What needs to be done -
Please return only the lines from the one holding "How do I perform: Choose" through the one holding "Task: Click the magnifier search options icon", exactly as they appear in the records below, both ends included.
________________________________________
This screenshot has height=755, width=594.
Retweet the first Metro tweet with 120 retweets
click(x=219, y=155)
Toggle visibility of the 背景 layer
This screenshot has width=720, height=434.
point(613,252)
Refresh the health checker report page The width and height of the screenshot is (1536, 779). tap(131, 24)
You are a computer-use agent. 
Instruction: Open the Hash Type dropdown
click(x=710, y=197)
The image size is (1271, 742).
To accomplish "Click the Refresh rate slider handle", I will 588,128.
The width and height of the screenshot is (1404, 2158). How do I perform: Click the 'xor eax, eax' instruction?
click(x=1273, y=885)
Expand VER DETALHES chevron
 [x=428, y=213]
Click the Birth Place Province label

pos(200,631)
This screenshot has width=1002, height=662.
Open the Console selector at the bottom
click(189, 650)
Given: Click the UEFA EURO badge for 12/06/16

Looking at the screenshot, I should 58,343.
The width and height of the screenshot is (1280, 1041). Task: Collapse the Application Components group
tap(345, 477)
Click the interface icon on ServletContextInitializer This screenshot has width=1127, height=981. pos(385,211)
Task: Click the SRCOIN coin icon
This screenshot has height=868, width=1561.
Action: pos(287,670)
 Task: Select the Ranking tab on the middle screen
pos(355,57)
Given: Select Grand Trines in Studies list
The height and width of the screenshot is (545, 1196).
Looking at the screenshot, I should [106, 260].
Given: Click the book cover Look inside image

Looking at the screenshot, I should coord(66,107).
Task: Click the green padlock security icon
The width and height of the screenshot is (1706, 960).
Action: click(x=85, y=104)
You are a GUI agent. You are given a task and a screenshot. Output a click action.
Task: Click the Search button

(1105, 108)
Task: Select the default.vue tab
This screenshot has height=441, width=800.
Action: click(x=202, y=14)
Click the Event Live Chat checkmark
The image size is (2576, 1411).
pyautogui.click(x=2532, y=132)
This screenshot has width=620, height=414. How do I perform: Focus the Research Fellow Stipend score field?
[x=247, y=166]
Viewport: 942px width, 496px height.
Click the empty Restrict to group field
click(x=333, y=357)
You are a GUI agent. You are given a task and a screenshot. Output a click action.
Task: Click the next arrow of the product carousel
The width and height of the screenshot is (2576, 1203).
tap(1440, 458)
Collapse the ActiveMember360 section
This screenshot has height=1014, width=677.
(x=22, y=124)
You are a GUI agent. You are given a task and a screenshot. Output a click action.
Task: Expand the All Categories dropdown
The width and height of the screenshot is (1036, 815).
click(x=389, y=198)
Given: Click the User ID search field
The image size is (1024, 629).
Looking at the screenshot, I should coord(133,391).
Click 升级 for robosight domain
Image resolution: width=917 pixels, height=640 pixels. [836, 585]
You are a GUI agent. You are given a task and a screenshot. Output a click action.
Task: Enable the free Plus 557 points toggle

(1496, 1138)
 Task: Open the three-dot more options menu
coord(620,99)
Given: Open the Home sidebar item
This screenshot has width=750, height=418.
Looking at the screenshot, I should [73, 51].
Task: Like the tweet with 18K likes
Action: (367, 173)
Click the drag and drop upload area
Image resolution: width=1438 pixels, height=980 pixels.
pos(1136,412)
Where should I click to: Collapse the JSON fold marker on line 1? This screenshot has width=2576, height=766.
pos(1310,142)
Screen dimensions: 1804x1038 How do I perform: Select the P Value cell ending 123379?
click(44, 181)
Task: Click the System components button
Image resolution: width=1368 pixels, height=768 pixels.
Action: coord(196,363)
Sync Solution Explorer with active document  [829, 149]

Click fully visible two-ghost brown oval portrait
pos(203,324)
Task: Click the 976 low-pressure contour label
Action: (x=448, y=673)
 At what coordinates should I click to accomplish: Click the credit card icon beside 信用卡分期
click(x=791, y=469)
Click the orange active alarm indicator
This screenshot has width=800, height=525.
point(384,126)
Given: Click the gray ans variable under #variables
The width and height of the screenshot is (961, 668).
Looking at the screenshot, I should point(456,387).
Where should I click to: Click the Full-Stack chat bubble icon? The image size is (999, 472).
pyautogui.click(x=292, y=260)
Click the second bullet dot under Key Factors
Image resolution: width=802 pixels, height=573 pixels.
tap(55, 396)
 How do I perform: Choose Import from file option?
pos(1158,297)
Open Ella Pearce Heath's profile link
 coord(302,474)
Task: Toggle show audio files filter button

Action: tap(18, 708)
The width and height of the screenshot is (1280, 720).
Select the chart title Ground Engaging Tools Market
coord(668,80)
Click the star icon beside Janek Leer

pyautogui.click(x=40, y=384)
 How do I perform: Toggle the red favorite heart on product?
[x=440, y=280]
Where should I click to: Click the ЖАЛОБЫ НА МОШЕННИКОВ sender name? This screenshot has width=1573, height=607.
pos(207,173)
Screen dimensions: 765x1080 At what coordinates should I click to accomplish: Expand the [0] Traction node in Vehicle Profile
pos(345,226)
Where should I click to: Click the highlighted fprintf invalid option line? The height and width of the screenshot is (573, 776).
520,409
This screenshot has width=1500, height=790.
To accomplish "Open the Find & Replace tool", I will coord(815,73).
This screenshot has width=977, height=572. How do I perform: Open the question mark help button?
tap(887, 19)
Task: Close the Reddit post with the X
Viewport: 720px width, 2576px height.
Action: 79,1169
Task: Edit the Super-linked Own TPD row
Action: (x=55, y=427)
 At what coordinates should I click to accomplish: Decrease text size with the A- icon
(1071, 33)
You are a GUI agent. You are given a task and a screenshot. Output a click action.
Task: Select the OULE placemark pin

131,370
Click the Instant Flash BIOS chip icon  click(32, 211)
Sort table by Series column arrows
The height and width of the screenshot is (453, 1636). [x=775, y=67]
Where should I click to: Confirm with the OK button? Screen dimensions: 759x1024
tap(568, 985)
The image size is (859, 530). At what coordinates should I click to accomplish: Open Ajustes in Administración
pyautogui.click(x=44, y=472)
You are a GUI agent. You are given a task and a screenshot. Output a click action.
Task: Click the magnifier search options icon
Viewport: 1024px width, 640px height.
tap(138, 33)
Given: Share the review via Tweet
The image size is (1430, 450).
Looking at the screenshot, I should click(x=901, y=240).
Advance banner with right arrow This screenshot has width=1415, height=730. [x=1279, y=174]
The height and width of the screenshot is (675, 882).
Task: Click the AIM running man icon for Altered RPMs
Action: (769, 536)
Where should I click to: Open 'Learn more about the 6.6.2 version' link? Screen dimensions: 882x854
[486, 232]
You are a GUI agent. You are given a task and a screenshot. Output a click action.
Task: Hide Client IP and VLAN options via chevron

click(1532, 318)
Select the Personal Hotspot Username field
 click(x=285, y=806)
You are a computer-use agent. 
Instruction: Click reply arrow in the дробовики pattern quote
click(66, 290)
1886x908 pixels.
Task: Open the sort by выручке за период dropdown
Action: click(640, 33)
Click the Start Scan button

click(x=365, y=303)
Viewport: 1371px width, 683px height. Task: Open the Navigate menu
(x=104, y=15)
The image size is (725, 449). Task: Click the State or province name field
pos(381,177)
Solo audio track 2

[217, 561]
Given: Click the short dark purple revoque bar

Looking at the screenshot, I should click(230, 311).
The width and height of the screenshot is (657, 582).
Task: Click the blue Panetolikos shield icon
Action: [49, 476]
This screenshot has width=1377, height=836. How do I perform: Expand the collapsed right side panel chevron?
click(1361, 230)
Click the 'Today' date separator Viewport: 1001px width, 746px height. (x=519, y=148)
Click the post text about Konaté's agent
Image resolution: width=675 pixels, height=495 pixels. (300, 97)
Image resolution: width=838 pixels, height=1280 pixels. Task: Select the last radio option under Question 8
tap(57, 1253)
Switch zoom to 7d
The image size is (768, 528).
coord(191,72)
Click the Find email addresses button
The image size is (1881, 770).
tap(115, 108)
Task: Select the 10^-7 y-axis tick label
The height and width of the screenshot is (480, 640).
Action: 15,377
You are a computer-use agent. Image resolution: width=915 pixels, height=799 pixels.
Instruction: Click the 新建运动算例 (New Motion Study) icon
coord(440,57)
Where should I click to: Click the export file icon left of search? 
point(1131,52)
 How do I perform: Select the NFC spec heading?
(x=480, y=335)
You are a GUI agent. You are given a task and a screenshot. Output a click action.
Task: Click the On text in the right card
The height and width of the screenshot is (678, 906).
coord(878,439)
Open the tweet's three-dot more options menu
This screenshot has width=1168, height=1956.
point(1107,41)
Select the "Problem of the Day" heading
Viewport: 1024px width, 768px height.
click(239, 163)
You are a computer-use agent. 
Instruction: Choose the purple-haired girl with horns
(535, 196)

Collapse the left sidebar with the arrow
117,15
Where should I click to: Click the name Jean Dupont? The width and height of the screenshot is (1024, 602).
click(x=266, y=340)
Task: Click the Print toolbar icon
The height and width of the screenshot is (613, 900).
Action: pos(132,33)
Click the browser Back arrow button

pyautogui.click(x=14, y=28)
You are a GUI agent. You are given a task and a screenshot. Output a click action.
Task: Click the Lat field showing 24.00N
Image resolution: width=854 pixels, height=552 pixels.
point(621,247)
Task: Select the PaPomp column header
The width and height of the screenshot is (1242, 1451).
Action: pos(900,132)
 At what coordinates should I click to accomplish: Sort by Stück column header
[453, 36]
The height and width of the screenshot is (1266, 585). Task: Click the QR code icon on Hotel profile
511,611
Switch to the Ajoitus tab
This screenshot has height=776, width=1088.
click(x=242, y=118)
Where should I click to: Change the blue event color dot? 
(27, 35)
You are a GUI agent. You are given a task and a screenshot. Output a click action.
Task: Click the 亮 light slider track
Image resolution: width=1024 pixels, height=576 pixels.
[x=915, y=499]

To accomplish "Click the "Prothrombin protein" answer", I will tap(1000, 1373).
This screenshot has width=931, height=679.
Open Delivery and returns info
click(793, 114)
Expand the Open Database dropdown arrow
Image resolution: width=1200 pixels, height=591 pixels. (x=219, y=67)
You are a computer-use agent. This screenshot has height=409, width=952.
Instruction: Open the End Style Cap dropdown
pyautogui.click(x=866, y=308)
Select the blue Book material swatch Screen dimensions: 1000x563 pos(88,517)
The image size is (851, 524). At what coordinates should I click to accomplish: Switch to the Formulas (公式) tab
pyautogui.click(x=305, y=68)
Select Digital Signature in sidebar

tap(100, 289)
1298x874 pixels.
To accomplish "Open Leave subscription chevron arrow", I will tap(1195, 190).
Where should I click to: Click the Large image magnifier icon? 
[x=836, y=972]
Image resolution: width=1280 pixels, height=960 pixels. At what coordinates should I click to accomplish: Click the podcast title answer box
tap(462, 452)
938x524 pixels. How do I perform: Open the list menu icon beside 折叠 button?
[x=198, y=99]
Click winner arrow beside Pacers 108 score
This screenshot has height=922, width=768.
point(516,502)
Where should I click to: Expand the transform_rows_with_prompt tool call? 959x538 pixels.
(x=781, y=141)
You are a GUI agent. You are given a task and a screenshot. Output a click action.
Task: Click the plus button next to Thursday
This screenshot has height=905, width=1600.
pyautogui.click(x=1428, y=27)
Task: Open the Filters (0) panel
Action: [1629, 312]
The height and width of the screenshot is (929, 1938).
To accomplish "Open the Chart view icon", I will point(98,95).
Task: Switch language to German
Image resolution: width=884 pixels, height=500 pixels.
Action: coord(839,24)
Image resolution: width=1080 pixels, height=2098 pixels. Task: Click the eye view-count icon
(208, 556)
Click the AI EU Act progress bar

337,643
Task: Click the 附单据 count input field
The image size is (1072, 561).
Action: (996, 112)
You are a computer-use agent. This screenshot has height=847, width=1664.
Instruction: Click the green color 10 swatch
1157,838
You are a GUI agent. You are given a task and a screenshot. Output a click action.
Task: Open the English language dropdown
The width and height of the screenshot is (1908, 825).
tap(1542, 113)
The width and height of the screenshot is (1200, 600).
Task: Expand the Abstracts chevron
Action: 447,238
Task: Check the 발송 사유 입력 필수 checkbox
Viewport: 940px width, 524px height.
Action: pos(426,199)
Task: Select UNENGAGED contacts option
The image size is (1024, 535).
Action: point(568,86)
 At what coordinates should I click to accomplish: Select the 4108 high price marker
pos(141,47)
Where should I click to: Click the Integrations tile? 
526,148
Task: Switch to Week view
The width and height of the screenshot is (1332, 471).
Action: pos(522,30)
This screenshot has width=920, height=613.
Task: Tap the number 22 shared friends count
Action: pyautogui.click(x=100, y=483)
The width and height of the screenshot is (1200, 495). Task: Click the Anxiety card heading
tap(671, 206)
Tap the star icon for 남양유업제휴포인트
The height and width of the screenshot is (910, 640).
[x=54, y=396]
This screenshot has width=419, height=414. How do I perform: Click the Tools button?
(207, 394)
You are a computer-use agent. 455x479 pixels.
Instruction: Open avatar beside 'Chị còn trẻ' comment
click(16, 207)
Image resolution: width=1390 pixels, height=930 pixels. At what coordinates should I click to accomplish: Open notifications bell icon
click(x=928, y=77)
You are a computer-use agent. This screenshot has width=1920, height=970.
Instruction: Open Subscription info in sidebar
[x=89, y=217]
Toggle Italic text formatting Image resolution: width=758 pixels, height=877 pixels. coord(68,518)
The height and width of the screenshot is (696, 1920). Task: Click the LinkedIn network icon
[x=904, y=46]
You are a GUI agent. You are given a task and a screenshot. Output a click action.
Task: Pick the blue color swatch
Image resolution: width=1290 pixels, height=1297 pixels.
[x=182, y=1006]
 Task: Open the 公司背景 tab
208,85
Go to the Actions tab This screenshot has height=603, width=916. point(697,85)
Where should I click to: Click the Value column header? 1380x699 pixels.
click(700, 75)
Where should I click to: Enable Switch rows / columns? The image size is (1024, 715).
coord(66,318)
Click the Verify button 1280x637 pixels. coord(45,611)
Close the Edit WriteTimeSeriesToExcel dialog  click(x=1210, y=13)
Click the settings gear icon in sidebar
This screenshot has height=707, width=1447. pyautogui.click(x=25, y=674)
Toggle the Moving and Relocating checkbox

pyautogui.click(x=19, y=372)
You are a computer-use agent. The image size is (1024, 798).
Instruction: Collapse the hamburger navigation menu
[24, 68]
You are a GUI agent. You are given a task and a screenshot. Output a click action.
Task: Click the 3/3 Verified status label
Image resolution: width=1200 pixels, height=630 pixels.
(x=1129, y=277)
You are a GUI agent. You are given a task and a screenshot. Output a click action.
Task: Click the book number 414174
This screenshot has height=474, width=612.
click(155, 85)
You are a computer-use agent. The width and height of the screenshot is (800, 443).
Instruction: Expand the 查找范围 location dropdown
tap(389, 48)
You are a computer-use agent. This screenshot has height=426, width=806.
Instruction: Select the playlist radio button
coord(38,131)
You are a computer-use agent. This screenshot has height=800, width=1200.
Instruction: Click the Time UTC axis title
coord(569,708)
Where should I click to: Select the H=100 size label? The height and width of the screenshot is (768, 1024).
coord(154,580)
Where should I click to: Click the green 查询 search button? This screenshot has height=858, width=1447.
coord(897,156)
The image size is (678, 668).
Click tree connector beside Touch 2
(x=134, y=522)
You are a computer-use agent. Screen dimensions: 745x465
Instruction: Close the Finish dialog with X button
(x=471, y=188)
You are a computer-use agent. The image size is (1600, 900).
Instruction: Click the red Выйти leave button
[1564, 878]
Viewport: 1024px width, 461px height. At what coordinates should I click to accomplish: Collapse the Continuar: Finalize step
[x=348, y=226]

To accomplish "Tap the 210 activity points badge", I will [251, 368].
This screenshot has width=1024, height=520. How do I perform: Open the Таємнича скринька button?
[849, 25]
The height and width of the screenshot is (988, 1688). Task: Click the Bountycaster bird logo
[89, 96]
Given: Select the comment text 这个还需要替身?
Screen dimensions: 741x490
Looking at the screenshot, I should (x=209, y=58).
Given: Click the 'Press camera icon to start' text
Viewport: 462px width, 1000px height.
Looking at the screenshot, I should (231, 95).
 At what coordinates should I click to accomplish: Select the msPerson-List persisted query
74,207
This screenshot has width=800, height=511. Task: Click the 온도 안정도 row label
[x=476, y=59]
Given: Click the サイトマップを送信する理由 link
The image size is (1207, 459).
________________________________________
Your solution -
 How do I perform: Choose Import from file option?
pos(1158,297)
Open Ella Pearce Heath's profile link
 coord(302,474)
Task: Toggle show audio files filter button

Action: tap(18, 708)
The width and height of the screenshot is (1280, 720).
Select the chart title Ground Engaging Tools Market
coord(668,80)
Click the star icon beside Janek Leer

pyautogui.click(x=40, y=384)
 How do I perform: Toggle the red favorite heart on product?
[x=440, y=280]
Where should I click to: Click the ЖАЛОБЫ НА МОШЕННИКОВ sender name? This screenshot has width=1573, height=607.
pos(207,173)
Screen dimensions: 765x1080 At what coordinates should I click to accomplish: Expand the [0] Traction node in Vehicle Profile
pos(345,226)
Where should I click to: Click the highlighted fprintf invalid option line? The height and width of the screenshot is (573, 776).
520,409
This screenshot has width=1500, height=790.
To accomplish "Open the Find & Replace tool", I will coord(815,73).
This screenshot has width=977, height=572. How do I perform: Open the question mark help button?
tap(887, 19)
Task: Close the Reddit post with the X
Viewport: 720px width, 2576px height.
Action: 79,1169
Task: Edit the Super-linked Own TPD row
Action: (x=55, y=427)
 At what coordinates should I click to accomplish: Decrease text size with the A- icon
(1071, 33)
You are a GUI agent. You are given a task and a screenshot. Output a click action.
Task: Select the OULE placemark pin

131,370
Click the Instant Flash BIOS chip icon  click(32, 211)
Sort table by Series column arrows
The height and width of the screenshot is (453, 1636). [x=775, y=67]
Where should I click to: Confirm with the OK button? Screen dimensions: 759x1024
tap(568, 985)
The image size is (859, 530). At what coordinates should I click to accomplish: Open Ajustes in Administración
pyautogui.click(x=44, y=472)
You are a GUI agent. You are given a task and a screenshot. Output a click action.
Task: Click the magnifier search options icon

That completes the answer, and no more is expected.